Add to that the capabilities of Costco’s higher wages and better perks for employees, we have a virtuous cycle where customers are engaged in more positive in-store experiences purchasing products.

Retailers will be hard pressed to modify their models to map to Costco as Costco is still a club-based model, but enabling private label has been a strong trend across multiple retailers — e.g. Target, Meijer, Publix, Walgreens, CVS, Family Dollar, even Whole Foods.

David Slavick

Long time Costco member. I find it intriguing and somewhat confusing that Albertsons and its store brand is Signature, not so dissimilar to Kirkland Signature.

When buying private label, the shopper will always look at it with a discerning eye. Yet, when shopping in a club environment your price/value equation is heightened and likely more willing to try/buy with anticipation to critically evaluate how satisfying the item is vs. brand name goods.

I must admit I looked at the Kirkland 1.75 bottle of Vodka and wondered how bad or good or different can it be vs. the Belvedere right next to it. No surprise — Costco puts their name brand adjacent so you decide if 50% less can be balanced against historically satisfying martinis. If mixing with V-8 or OJ, how important is it? Not very much at all!

Craig Sundstrom

The obvious thought is that Kirkland is successful because Costco itself is successful. A less obvious thought perhaps is that relationship actually goes the other way around: Kirkland’s success accounts for a lot of Costco’s. Personally, I think it’s a vicious salubrious circle: the success of each supports the other.

The lesson for other retailers is a consistent message and — of course — backing it up. Does that mean that stores like Safeway or Target or Macy’s, which carry a flood of private-label names, would be better off ditching them for a single moniker? In cases where the brand itself is well known, either because it was an acquisition or simply has had a long existence. Likely not; but in a case like the latter two, where much effort seems to go into creating clever titles, such effort might be better spent on enhancing the core identity.

Ricardo Belmar

When consumers think of the Kirkland brand, they think quality first, lower price second. That’s how you build brand loyalty and establish trust! Customers at Costco are often walking down the aisle looking or Kirkland brand products versus looking for a particular brand name. Part of the reason for that is that customers know Costco’s buying model — they don’t always have the same brand names in a product category. But they always have Kirkland! That consistency helps and the lack of consistency in other brands helps drive consumers to Kirkland. Of course, if that level of trust in the Kirkland brand hadn’t already been established from a position of quality, those consumers would either buy whatever band they can find, or they would have learned to shop elsewhere! We know from Costco’s success that’s not what happens, so maybe that’s all we need to know about the Kirkland brand!

Anil Patel

I think Costco’s mission, vision, and finely tuned brand experience are the prominent factors behind Kirkland’s success. Costco and its members, including Kirkland, have always put efforts to understand their customers’ needs, ensure that their messaging aligns with that and constantly find ways to innovate their ecosystem. So with the help of Costco’s brand recognition, Kirkland will be able to retain and acquire more customers in the future.
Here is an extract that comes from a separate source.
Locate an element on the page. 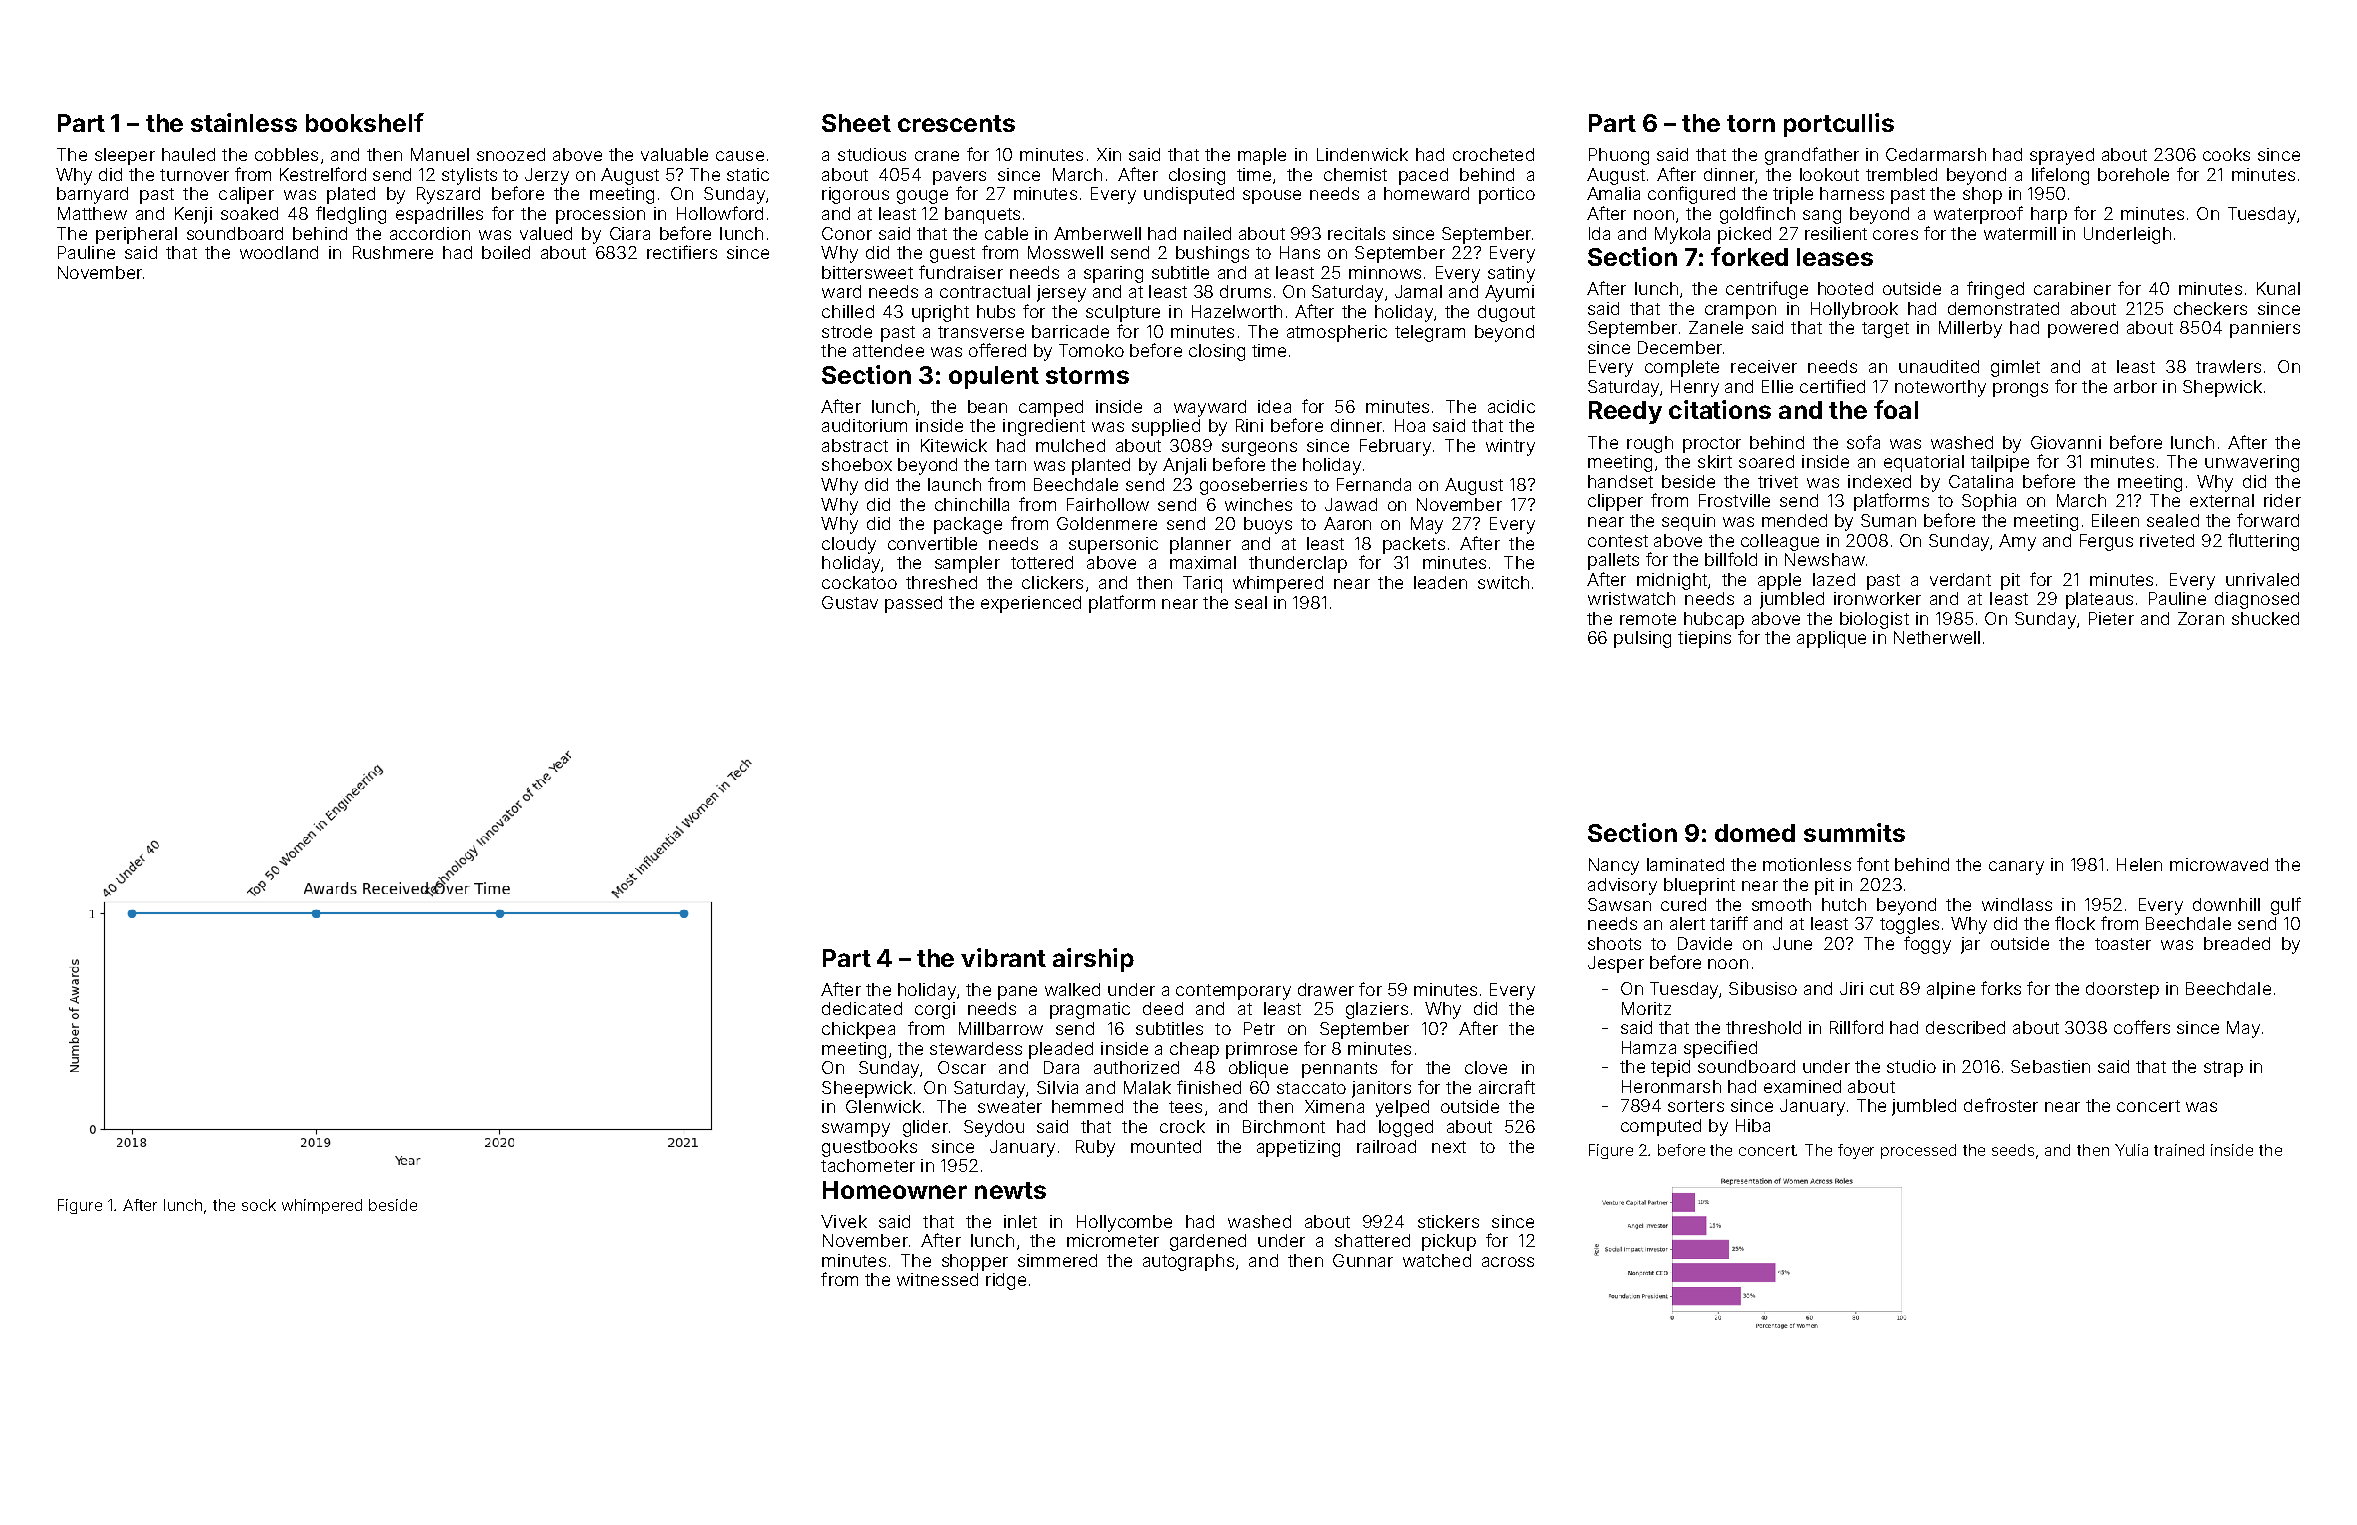 This page has width=2357, height=1525. mended is located at coordinates (1794, 520).
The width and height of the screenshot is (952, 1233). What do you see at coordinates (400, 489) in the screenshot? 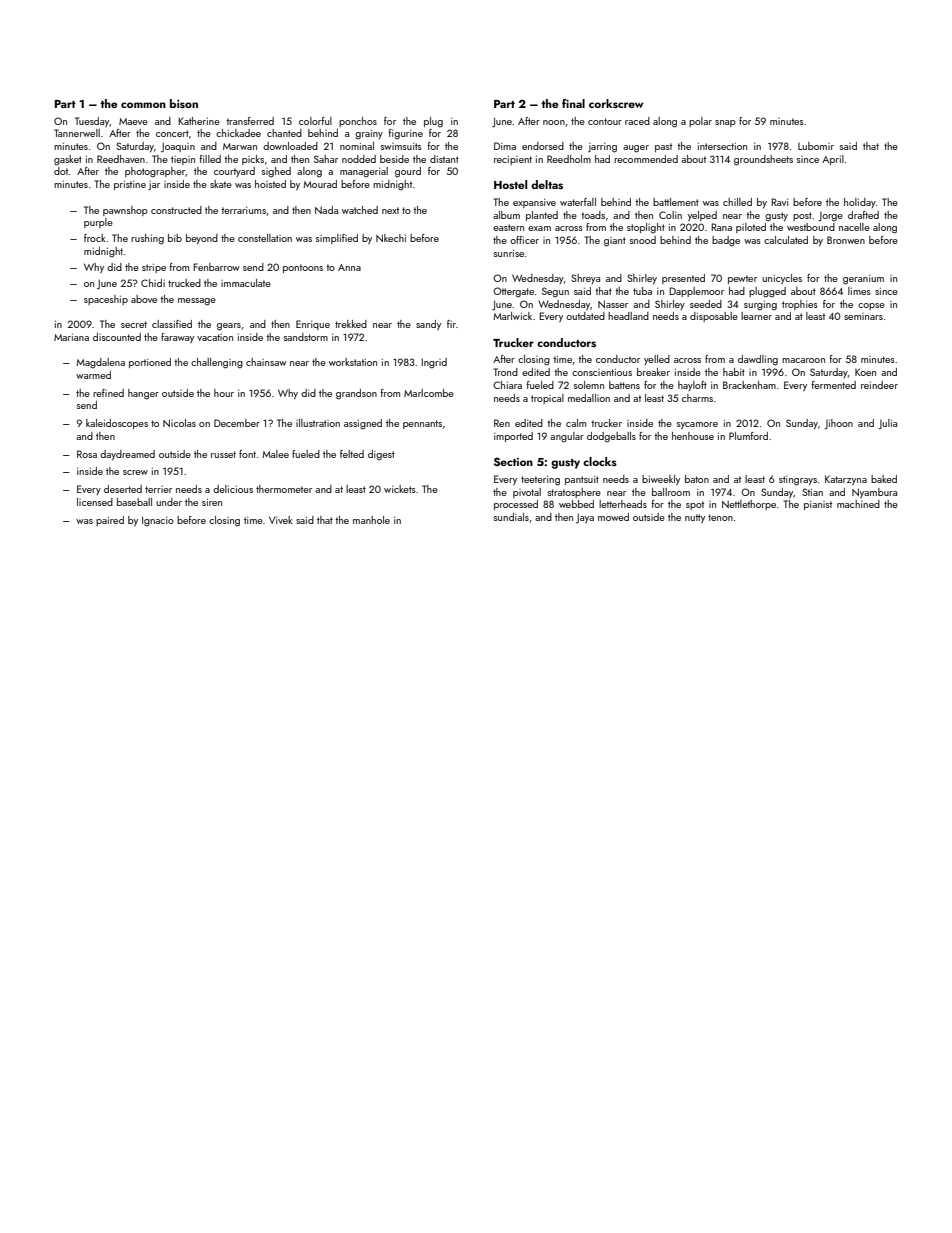
I see `wickets` at bounding box center [400, 489].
Costco’s approach to Kirkland, I don’t think is any rocket science and retailers can easily apply it to their initiatives. Still, to break it down, Costco solely aims at finding the right products and providing value in customers’ brand engagements. Second, transparency is the key to building long-term relationships, trust, and ultimately loyalty. Costco assures high-quality service, products, and a consistent brand experience which has led their customers to have sort of blind faith in whatever it does.

"Given that so many families are struggling with the crazy high prices of almost everything they need today, it’s no wonder that Costco and the Kirkland brand continue to grow."